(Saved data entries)
-----
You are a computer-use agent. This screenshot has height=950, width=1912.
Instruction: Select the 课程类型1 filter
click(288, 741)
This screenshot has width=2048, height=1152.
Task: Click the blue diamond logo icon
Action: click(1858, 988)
-----
**What this task involves**
Say each line again exactly as it appears above.

**Solved exercise**
You are a computer-use agent. This screenshot has height=950, width=1912.
Instruction: Select the 课程类型1 filter
click(288, 741)
This screenshot has width=2048, height=1152.
Task: Click the blue diamond logo icon
Action: click(1858, 988)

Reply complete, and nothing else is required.